With this in mind, we asked Robert what he believes separates Karate from other forms of martial arts. ‘I have a lot of respect for other martial arts and what they do but I don’t think that there’s anything that is quite as varied as karate. It is such a broad martial art but doesn’t lack any of the detail. I have had experience of other martial arts and I am a firm believer that in terms of the amount you learn karate is second to none’.
Alongside a great learning experience, Karate offers many opportunities for success. We asked Robert about the team’s performance from last year and their plans to build on this for the upcoming season: ‘This season we have made remarkable progress from last. We made it to BUCS this year and competed against people who were looking to qualify for world champions. It is likely that there were future Olympians competing alongside us and we still provided good competition. We’re targeting a Roses win and are confident we can deliver that. We are also looking to put together a women’s squad for the HDKI GB 3rd annual Female-only competition’. Furthermore, we asked about his own personal highlight. ‘For me personally it has been getting back to national competitions I’ve mentioned BUCS before but to go to a competition of that level after so many years out of competing and still be competitive really was something special and an invaluable learning experience. So, for me, that would have to be the stand out moment of the year so far’.

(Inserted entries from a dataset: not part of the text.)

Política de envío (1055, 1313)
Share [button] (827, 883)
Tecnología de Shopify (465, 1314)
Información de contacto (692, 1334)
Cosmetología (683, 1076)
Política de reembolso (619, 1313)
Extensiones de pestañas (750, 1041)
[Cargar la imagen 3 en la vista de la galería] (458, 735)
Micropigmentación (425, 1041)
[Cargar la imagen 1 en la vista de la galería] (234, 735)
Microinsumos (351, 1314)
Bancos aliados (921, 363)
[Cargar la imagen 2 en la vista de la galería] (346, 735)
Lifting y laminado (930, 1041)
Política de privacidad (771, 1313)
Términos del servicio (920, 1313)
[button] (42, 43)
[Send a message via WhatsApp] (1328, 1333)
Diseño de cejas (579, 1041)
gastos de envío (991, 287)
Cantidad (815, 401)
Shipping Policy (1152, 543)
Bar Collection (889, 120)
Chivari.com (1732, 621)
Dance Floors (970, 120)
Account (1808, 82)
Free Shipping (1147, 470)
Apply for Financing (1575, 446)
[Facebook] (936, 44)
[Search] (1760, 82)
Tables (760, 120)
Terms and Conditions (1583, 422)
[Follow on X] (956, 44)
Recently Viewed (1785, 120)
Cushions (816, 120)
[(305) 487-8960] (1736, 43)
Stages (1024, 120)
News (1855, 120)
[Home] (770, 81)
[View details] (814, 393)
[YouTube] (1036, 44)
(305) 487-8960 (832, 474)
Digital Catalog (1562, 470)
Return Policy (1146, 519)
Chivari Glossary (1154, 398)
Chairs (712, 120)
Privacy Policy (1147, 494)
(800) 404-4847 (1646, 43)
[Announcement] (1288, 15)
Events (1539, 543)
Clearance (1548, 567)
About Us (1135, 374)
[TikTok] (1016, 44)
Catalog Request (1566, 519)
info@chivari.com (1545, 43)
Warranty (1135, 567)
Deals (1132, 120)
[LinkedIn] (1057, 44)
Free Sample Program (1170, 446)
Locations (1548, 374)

The Karate team at Lancaster prides itself on being a club that leaves long lasting memories on all members, no matter your ability. When asked about this, Robert said that the club ‘Busy. We have something going on most weeks ranging from bar crawls to film nights to all you can eat Pizzetta, so again there’s socials for all tastes. The atmosphere in lessons is relaxed as well so the social side is one of the strongest parts of the society’. So not only does the society have plenty of opportunities to achieve success on the field but also offers multiple occasions to make friends and socialise.
Finally, after running through the society as a whole, we asked Robert to give a final summary of why prospective members should seriously consider making Karate their new favourite sport. ‘There’s something there for everyone regardless of ability. We have our teams for competitions and our beginners that we are guiding through the belts. We’re a really close knit and friendly society so training is always a nice place to be and something that you look forward to each week. You learn a great skill and make new friends and have a laugh whilst doing so, what could be better?’.